A nova Avenida apresenta então alguns traços de bipolaridade. Quer menos carros no centro da cidade e que estes circulem mais devagar. Pretende que as pessoas usufruam mais da avenida ao alargar os passeios e criar novas áreas de esplanada mas não tem espaço para os ciclistas circularem nela.
Sofre então esta avenida dum mal comum: O conceito e a estratégia foram bem definidos mas falhou na execução.
Uma cidade que promove e defende a utilização das bicicletas é uma cidade que promove a vida em comunidade, estimula o pequeno comércio, proporciona mais bem-estar e potencia hábitos mais saudáveis aos seus habitantes.
E não, pintar umas bicicletas no chão na faixa dos autocarros não é dar espaço e segurança para se andar de bicicleta na avenida, é só um aliviar de consciência.

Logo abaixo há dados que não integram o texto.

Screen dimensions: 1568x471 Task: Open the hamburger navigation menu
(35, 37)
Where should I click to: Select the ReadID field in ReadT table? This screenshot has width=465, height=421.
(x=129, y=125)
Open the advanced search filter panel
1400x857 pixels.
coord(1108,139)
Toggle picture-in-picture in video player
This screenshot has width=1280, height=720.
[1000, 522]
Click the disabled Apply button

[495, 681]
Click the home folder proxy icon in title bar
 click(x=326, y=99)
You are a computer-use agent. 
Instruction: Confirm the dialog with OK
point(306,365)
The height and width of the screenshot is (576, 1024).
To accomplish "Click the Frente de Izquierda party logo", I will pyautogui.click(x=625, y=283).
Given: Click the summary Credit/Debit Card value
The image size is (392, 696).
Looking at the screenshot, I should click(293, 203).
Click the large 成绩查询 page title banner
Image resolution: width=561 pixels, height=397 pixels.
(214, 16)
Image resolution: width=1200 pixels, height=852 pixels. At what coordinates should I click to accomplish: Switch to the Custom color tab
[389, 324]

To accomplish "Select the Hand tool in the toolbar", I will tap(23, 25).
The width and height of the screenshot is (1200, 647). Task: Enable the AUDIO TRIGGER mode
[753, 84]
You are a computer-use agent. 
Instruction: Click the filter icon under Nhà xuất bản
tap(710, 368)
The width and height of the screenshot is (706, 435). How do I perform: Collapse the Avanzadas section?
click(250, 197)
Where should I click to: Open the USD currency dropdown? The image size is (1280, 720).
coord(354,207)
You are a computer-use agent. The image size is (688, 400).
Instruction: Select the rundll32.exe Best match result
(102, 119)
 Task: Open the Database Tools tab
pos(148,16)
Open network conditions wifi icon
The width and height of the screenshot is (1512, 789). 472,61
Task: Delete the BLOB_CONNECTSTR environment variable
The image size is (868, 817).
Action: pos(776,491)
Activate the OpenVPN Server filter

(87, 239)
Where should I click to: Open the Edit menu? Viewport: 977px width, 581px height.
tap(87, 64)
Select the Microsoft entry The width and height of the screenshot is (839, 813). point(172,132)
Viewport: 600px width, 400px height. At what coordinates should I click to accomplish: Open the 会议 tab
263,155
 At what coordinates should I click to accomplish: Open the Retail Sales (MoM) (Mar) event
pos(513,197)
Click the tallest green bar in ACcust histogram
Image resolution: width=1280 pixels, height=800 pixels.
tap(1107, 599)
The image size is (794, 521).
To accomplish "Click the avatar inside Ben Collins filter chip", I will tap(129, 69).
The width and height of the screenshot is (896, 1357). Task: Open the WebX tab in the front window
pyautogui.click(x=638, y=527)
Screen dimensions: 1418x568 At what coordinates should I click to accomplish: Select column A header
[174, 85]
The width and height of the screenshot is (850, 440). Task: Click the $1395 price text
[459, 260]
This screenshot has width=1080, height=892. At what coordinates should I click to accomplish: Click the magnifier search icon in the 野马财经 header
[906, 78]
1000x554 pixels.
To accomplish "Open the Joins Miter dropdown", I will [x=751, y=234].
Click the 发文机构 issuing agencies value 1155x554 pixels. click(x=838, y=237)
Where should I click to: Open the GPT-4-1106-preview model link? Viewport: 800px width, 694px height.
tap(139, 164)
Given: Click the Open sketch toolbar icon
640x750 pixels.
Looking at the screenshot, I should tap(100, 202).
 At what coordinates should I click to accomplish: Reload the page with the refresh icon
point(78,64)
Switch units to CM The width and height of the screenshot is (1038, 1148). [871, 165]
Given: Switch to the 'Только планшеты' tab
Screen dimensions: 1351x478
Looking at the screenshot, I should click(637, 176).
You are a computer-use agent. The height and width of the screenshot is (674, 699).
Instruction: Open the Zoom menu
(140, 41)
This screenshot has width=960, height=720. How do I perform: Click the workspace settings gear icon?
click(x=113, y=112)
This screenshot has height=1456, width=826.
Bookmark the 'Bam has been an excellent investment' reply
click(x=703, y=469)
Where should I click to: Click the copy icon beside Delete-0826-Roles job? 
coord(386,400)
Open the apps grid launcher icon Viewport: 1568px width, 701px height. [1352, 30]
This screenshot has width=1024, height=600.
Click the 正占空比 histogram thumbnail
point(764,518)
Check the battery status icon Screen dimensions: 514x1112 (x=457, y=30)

Conceição Maia Rocha de oliveira
Desculpe… mas então, está a esquecer-se da Avenida Santa Joana e da Avenida da Força Aérea?
Pelo menos três, conheço.
Tiago Castro
Olá Conceição, tem toda a razão! Mas referia-me ao facto de tratarmos carinhosamente a avenida dr. lourenço peixinho por apenas “Avenida”.
Renato Almeida
Pensar Aveiro ou qualquer outro lugar, em qualquer parte do mundo levará certamente o seu tempo. Terá também a necessidade de respeitar a sua História e respectivamente as suas infra estruturas (ou falta delas) em conformidade com o ordenamento. Depois, pensar em bicicletas ou mobilidade suave num terreno com pouco inclinação é algo que será o futuro, mas também já foi no passado assim como é hoje , a nossa realidade. Passar do pensamento à execução é outra conversa. Mas convinhamos, avenidas com passeios largos como a Avenida Lourenço Peixinho é algo de bom.
Tiago Castro
É bom sim e considero que esta avenida está incomparavelmente melhor do que estava: passeios largos, obrigar os carros a circular devagar e criação de novas zonas de esplanadas. Mas acho que ficou coxa quando ao pensar em tudo isto não se pensa numa ciclovia que ajudaria também a criar novos hábitos de mobilidade nos aveirenses e a começar a diminuir a circulação automóvel no centro da cidade.
Manuel
Obrigado pelo seu artigo.
Em jeito de corroborar a sua opinião, não poderia deixar de dizer que Aveiro talvez seja a única cidade no mundo que tem uma avenida com duas faixas dedicadas às bicicletas. Deram-lhes o nome BUS, presumo que seja Bia de Utilização Siclistica.
Tem vantagens: os autocarros não circulam nelas, os carros podem estacionar em segunda fila. Parabéns ao projetista e comandita. Nota-se perfeitamente no traçado da avenida que tiveram em conta as suas deslocações na cidade.
P.s. – cruzo diariamente a avenida, várias vezes. A bicicleta é o meu veículo diário de transporte e, se isso puder interessar a alguém, tenho mais de 60 anos
A. A. L. F.
Subscrevo na íntegra. Muito gostaria eu de andar de bicicleta e caminhar em Aveiro e freguesias dos arredores. Mas tal não é possível com conforto e segurança. E desperdiçam-se oportunidades destas quando se fazem obras desta dimensão (que não serão realizadas muitas vezes). Além disso, e na mesma onda de crítica construtiva, a aveniida/rua das secundárias já está toda rebentada há mais de um ano! Como são estas coisas possíveis?!